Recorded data
--
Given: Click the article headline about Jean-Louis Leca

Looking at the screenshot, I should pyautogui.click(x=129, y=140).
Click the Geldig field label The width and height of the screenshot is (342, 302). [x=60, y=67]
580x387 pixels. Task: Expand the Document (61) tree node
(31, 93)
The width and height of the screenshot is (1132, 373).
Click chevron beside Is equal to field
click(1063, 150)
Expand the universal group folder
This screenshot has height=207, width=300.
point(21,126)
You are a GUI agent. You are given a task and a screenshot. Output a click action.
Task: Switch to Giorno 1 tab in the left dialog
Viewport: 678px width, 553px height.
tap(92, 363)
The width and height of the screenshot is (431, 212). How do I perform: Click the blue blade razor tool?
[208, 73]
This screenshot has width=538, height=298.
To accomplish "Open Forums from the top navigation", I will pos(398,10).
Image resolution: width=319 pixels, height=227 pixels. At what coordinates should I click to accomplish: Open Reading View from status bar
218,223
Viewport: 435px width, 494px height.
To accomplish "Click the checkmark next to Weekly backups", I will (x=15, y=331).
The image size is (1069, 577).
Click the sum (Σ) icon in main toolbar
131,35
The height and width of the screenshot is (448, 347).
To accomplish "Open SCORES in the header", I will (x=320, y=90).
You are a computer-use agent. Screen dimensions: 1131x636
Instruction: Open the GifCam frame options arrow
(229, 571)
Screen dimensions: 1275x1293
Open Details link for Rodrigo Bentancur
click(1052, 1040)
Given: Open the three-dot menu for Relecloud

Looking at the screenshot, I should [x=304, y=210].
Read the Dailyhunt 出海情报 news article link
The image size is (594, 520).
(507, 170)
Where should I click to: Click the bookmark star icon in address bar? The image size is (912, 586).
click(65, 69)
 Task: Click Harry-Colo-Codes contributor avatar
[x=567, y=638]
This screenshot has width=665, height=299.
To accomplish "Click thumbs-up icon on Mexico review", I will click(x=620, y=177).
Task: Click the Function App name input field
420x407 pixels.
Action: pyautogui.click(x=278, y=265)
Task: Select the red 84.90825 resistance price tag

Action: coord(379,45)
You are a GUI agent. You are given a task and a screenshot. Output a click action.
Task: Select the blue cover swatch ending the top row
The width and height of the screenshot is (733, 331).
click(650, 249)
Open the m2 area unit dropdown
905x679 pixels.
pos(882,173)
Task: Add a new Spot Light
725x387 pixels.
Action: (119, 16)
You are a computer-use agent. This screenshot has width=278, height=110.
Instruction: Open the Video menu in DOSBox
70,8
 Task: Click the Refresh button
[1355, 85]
--
Render every record verbatim. Nothing should be left out.

RESULT OF THIS TASK
Given: Click the article headline about Jean-Louis Leca

Looking at the screenshot, I should pyautogui.click(x=129, y=140).
Click the Geldig field label The width and height of the screenshot is (342, 302). [x=60, y=67]
580x387 pixels. Task: Expand the Document (61) tree node
(31, 93)
The width and height of the screenshot is (1132, 373).
Click chevron beside Is equal to field
click(1063, 150)
Expand the universal group folder
This screenshot has height=207, width=300.
point(21,126)
You are a GUI agent. You are given a task and a screenshot. Output a click action.
Task: Switch to Giorno 1 tab in the left dialog
Viewport: 678px width, 553px height.
tap(92, 363)
The width and height of the screenshot is (431, 212). How do I perform: Click the blue blade razor tool?
[208, 73]
This screenshot has width=538, height=298.
To accomplish "Open Forums from the top navigation", I will pos(398,10).
Image resolution: width=319 pixels, height=227 pixels. At what coordinates should I click to accomplish: Open Reading View from status bar
218,223
Viewport: 435px width, 494px height.
To accomplish "Click the checkmark next to Weekly backups", I will (x=15, y=331).
The image size is (1069, 577).
Click the sum (Σ) icon in main toolbar
131,35
The height and width of the screenshot is (448, 347).
To accomplish "Open SCORES in the header", I will (x=320, y=90).
You are a computer-use agent. Screen dimensions: 1131x636
Instruction: Open the GifCam frame options arrow
(229, 571)
Screen dimensions: 1275x1293
Open Details link for Rodrigo Bentancur
click(1052, 1040)
Given: Open the three-dot menu for Relecloud

Looking at the screenshot, I should [x=304, y=210].
Read the Dailyhunt 出海情报 news article link
The image size is (594, 520).
(507, 170)
Where should I click to: Click the bookmark star icon in address bar? The image size is (912, 586).
click(65, 69)
 Task: Click Harry-Colo-Codes contributor avatar
[x=567, y=638]
This screenshot has width=665, height=299.
To accomplish "Click thumbs-up icon on Mexico review", I will click(x=620, y=177).
Task: Click the Function App name input field
420x407 pixels.
Action: pyautogui.click(x=278, y=265)
Task: Select the red 84.90825 resistance price tag

Action: coord(379,45)
You are a GUI agent. You are given a task and a screenshot. Output a click action.
Task: Select the blue cover swatch ending the top row
The width and height of the screenshot is (733, 331).
click(650, 249)
Open the m2 area unit dropdown
905x679 pixels.
pos(882,173)
Task: Add a new Spot Light
725x387 pixels.
Action: (119, 16)
You are a computer-use agent. This screenshot has width=278, height=110.
Instruction: Open the Video menu in DOSBox
70,8
 Task: Click the Refresh button
[1355, 85]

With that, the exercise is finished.